自分も横から画面を見つつ、静かな時間がゆっくりと過ぎていく。


「目立ちたく無いんだって。小さな競技会だけ出てるみたい」

「え・・・?あ、蘭さんの話」

「それも一次予選だけ。後は辞退しちゃうのよ」

「え、ええ?なんで・・・、予選だけで本選は辞退ですか!?」

「ねえ、あんなに早いのに。出れば良いところまでいけると思うの」


「そ〜れ〜は〜!あたしもピチピチ女子高生だからでぇ〜す!恋に愛に生きるからでぇ〜っす!乙女の時間はとても貴重なのです〜!」

「・・!!あああ!・・・ビックリした〜!!。蘭さん!急に耳元で声ださないでください〜!」

「あら、お疲れさま」

「えへへ〜!光ってた!?、ねえ光ってたぁ〜!!?」


黙ってカメラの画面を指す会長。


「おお〜!!、なんかあたし、かっこよくねぇ〜〜!!超マブくね〜〜!!」

「・・・マブ・・?」

「なに?違うっての?」

「いや〜!ほんとドキドキしました!!!すんごくかっこよくて・・・、蘭さん見る目、変わりました〜!」

「でしょ〜〜!!!って、あんた、今までどんな目であたし見てたのかしら?」


あ、目が座った・・・


「あ、これこれ!この画像見たらほれ直しちゃいます!!てか、ほれちゃいます!!」

「ん〜〜ふふ!よし!許そう!」

「でも、ほんとにすごくいいわ。これだけ引き出してしまうカメラマンも合格だわ」

「んん〜〜!よし、後で何かおごろう!」

「えへへ・・・」


「あら?」

「・・ん?」


二人の動きが止まった。

不思議に思った自分は、会長の手の中の画面をみてみ・・・た・・・・・ら・・・


「やだわ」

「・・・・・・み〜ずっきっちゃぁ〜ん・・。なあぁ〜にかなぁ〜?この写真わぁ〜?」


あ〜・・・、ちょっとのど乾いてきました。

ああ、どんどん乾きます。なので飲み込む唾も無いのに・・・、のどがこくこくと動きます。
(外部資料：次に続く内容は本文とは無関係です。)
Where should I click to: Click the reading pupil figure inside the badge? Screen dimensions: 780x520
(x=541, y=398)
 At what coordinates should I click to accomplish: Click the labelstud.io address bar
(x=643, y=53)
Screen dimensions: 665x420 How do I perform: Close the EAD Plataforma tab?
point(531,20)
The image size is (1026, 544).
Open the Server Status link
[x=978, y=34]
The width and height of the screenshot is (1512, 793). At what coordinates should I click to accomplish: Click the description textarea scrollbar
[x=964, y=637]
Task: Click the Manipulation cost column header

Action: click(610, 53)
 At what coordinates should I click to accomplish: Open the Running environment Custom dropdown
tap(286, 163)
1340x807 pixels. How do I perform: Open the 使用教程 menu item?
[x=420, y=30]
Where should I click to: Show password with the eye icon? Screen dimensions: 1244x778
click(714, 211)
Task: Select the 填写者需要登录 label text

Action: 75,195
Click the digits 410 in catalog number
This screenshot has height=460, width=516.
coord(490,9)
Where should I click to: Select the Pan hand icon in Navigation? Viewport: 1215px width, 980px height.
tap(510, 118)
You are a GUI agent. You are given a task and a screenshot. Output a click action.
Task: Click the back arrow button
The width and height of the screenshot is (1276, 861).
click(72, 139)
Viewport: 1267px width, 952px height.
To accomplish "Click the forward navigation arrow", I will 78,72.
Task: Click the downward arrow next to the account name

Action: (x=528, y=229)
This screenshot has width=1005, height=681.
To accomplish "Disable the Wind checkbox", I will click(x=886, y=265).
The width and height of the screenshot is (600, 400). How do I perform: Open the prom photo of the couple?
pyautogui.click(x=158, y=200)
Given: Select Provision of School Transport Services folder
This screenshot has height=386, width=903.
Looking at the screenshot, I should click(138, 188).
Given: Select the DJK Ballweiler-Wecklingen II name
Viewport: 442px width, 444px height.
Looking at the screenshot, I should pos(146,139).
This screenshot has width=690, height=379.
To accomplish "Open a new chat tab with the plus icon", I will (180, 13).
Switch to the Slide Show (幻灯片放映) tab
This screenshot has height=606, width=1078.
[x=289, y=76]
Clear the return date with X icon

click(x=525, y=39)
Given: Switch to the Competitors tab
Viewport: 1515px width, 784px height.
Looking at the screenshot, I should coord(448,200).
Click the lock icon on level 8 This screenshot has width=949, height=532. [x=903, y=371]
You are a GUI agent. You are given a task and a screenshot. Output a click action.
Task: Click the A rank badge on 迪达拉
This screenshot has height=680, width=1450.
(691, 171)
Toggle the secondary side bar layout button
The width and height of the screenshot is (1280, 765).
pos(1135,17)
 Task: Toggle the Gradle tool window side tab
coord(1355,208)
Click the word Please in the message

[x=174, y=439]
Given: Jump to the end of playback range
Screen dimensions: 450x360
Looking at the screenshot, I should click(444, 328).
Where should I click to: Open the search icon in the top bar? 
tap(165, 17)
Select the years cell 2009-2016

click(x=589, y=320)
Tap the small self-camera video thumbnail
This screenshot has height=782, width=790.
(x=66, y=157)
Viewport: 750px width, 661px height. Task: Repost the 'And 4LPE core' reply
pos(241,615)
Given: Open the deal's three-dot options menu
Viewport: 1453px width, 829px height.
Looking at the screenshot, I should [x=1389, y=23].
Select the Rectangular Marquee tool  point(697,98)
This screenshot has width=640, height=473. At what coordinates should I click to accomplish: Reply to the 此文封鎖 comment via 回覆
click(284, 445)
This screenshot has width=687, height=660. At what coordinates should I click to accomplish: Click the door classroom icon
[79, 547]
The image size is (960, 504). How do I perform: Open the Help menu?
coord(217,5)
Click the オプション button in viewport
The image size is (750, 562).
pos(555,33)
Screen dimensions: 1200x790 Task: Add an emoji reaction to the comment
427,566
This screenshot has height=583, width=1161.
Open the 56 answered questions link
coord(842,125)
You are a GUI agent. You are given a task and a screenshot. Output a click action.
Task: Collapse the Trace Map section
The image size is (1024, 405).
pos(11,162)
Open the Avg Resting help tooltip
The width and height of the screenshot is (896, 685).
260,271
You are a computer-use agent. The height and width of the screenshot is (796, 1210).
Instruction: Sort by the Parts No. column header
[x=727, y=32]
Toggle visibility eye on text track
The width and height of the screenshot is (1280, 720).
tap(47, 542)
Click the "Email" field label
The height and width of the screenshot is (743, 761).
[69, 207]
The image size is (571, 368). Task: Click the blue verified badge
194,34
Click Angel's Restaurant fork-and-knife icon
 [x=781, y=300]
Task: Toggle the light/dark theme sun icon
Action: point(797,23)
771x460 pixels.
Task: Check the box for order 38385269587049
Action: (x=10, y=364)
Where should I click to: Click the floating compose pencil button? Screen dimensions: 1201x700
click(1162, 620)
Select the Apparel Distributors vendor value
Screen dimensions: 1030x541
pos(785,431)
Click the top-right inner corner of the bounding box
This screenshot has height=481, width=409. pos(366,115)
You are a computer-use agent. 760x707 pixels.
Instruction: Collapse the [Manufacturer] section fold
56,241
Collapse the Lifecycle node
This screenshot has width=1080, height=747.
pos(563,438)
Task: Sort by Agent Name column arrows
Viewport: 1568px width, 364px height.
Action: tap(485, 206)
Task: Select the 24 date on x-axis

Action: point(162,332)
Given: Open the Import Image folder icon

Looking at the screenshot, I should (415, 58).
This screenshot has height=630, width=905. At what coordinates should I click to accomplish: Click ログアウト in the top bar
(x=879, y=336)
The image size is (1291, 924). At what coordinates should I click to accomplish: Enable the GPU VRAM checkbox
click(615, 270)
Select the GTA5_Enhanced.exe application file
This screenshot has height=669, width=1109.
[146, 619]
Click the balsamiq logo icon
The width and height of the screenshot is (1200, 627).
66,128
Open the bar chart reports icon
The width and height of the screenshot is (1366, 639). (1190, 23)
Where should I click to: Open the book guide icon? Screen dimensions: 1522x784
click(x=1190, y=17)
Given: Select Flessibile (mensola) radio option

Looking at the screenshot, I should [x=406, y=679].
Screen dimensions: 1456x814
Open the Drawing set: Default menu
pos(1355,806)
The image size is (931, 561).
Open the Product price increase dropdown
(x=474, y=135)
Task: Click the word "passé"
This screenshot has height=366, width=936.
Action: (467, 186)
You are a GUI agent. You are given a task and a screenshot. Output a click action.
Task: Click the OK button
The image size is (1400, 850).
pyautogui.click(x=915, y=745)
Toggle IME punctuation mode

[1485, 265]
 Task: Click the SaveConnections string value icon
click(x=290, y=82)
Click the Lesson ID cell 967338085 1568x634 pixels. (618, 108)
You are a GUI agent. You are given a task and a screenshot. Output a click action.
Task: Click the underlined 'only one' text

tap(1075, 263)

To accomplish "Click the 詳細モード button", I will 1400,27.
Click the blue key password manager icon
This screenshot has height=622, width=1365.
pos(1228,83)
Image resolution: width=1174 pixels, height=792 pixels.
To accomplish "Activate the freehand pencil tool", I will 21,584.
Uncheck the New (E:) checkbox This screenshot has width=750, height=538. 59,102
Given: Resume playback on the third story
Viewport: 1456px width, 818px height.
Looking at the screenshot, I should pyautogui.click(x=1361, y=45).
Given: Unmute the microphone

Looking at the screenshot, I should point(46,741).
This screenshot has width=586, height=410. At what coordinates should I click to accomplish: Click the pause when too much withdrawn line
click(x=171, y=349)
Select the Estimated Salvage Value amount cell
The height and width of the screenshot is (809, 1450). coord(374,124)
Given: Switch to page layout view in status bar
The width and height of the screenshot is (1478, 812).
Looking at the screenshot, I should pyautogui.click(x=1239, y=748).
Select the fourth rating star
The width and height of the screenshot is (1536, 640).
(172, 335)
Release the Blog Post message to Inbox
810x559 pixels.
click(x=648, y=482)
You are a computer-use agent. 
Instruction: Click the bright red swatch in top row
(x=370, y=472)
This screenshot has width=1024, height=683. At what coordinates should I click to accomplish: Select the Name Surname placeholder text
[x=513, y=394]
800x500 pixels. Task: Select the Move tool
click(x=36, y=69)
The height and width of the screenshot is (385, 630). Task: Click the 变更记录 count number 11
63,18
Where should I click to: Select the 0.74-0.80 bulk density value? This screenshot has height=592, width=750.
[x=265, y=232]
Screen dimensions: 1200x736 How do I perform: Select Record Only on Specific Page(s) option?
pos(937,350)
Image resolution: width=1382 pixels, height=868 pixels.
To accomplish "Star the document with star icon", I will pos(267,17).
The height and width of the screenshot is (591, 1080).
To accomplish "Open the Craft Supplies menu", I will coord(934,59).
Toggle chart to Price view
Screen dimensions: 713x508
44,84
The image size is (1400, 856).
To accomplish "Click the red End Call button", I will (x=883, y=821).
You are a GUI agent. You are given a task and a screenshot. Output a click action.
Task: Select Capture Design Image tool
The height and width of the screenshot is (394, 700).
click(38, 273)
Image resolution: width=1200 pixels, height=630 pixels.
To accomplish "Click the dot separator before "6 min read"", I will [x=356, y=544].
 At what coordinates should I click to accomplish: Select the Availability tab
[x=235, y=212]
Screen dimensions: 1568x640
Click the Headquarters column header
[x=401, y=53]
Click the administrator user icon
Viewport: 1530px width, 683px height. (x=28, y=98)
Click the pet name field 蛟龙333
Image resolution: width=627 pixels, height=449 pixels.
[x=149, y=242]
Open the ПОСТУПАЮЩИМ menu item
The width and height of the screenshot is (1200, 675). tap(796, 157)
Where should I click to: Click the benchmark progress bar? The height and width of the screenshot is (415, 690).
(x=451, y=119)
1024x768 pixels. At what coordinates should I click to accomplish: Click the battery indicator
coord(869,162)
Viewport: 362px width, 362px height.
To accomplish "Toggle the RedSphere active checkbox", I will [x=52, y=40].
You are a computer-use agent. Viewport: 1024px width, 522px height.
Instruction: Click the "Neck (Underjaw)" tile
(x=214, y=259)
。。。、そうだ、ジュ、ジュースでもかってこようかな・・。うん、そうしよう。


「大きいわぁ」

「ごらぁ!そこ!!声に出して感想を言わない!!!」

「アップね」

「・・・・・!!。ごおおぅぅらぁぁ!瑞樹ぃい!!」

あ、あ、。。こっちに矛先が・・・

「はい=ぃいいい!!」


だって、最後に前屈ポーズをするとは思わず・・・・!!

たまたまシャッターをおしてしまい・・・、

そのポーズもこっちに向かってしていただけましたらお尻アップにならずに・・・、

あ、こっち向きも少々ますいのでしょうか?ですよね?

胸の谷間とか・・・、では会長の感想はどっちにしたって「大きいわぁ」に

なりますねえ・・・ええ。






え〜・・・、蹴られました。せめてスパイク外してからにしてください〜!

ぽつぽつってズボンに穴明いたです・・・。あ、足も痛いのですが・・・。


「じゃあ、顧問に挨拶してくるから!一緒に帰ろ〜!」

「着替えないの?」

「帰ったらシャワー浴びるからジャージ着るだけ。」

「そう。では正面口で待つわね」

「ほいほい〜!」



あ〜、元気です。

僕に少しわけてもらいた・・・です。


「しかし、会長もピンポイントで蘭さんの競技だけ見にきたんですね。よく時間よめますね。」

「ふふ、ミステリーガールね」


・・・・ガールって・・・・


「何かしら?」


・・・・ミステリーガールで間違いありません。はい。







集合完了です。


「ちょうどお昼ね。食べてく?」

「このまま向かったほうが良いかもしれないわ」

「じゃあ、そうしよ〜!。腹へったらなんでも美味しいから!!」



あ、なんか美味しくないもの食べそうな気になってきました。



「次の行き先は、ワールドスクエア動物森林植物公園駅ね」


どこだそれ?・・・てか、帰るのではないのでしょうか?

あ、会長がそっと肩に手を置いた。


「あなたの身体で、もっと私を喜ばしてね」


・・・・・わざと言ってますね。その潤む目もやめてください!

呪文呪文・・・。ああ、やっぱり今日も自分には安らぐ時は許されないのですね・・・。